NOTE DE L’AUTEUR :
No Man’s Kingdom est une série de textes se situant chacun dans le même monde. Un épisode paraît toutes les deux semaines, illustré par le talentueux Ronan Toulhoat et écrit par votre serviteur, Thomas Olivri. Nous vous conseillons, si vous débutez dans cet univers, de commencer par l’épisode 1 de la saison 1. Pour cela, il vous suffit de cliquer sur “No Man’s Kingdom” dans le menu du haut de la page d’accueil. Chaque épisode se veut une histoire courte complète à lire en quelques minutes durant votre trajet de bus, de tram, en buvant un café. Ces épisodes se répondent ou se complètent, certains personnages ou lieux se retrouvent et se croisent... Le No Man’s Kingdom est un monde en constante évolution. N’hésitez pas à nous faire part de vos commentaires ici ou sur les réseaux et surtout à partager le projet autour de vous ! Bonne lecture !
Thomas Olivri
Razhor regarde autour de lui. La lumière de sa torche illumine son visage balafré, son nez écrasé par de nombreuses rixes de bars, et ses yeux d’un bleu glacial. Sa barbe de quelques jours laisse apparaître quelques reflets poivre et sel, à peine visibles sur sa peau pâle, qui lui donnent l’air d’avoir bien plus que sa quarantaine d’années. A ses mains, des gants de cuir tanné qui, s’ils ne protègent pas parfaitement du froid, lui offrent des prises parfaites pour les futures escalades qu’il devra faire dans les heures à venir. Son torse musculeux est intégralement entouré de bandelettes de cuir bouilli. Là encore, une protection minimale contre le froid, mais une protection efficace contre les armes de poing, et la possibilité de se mouvoir avec une véritable aisance. A sa ceinture, de laquelle pendent de nombreuses poches de cuir contenant un attirail varié (poudre d’escalade, fiole d’explosif, gourde, couteaux, briquet…), une corde soigneusement tressée et serrée, qui maintient une large jupe en cuir fendue au niveau des cuisses. Un vêtement qu’il apprécie particulièrement lors des combats au corps à corps, les mouvements amples de ses jambes faisant virevolter le cuir, déstabilisant ses adversaires tout en lui assurant une souplesse parfaite pour les acrobaties qu’il a l’habitude de pratiquer au combat. Dans son dos, une grande mesure de corde enroulée, mais également un sabre fin au fil tranchant comme une dent de kroak.
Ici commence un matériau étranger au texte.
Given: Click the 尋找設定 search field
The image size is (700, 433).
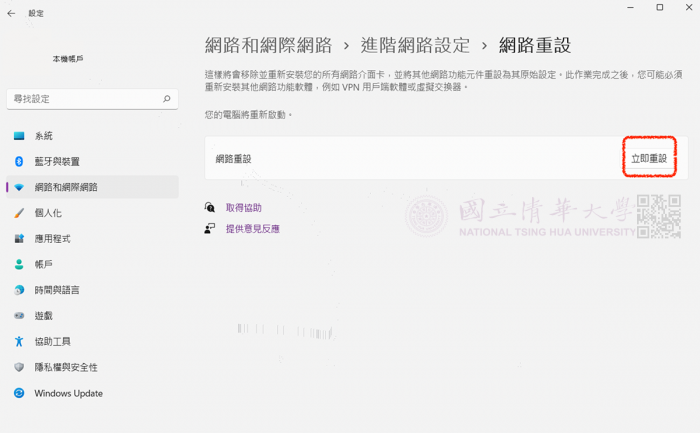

La torche de Razhor éclaire également une femme à la peau sombre et aux yeux noirs, dont le corps est presque intégralement caché sous une vaste cape en cuir épais. Seule sa tête semble sortir du vêtement, donnant à son corps une silhouette irréelle, encore plus à la lumière feutrée d’une torche. Ses cheveux regroupés en fines tresses élaborées sont rassemblés en deux chignons parfaits, comme si deux boules de cristal noir étaient posées en équilibre sur sa tête. Elle est penchée sur ce qui reste d’une tombe en pierre, autrefois probablement richement élaborée, au milieu des ruines d’un ancien temple, du temps d’avant l’Armageddon. Autour d’eux, quelques piliers encore debout rongés par l’usure et la mousse, des murs effondrés, un sol carrelé à moitié recouvert par la végétation. Ce qui devait autrefois être une magnifique construction de l’homme dédié au Dieu (1) n’était plus aujourd’hui qu’une ruine ouverte aux quatre vents, à la lisière d’une forêt qui bordait une immense plaine.
“Qu’est- ce que tu fous, Sheza, tu sais que j’aime pas rester en plan comme ça trop longtemps, ça me fout les nerfs en vrac, surtout au milieu de nulle part. N’importe qui pourrait nous observer”, grogne Rhazor en regardant nerveusement autour de lui. “ou n’importe quoi”, ajoute-t-il en pensées.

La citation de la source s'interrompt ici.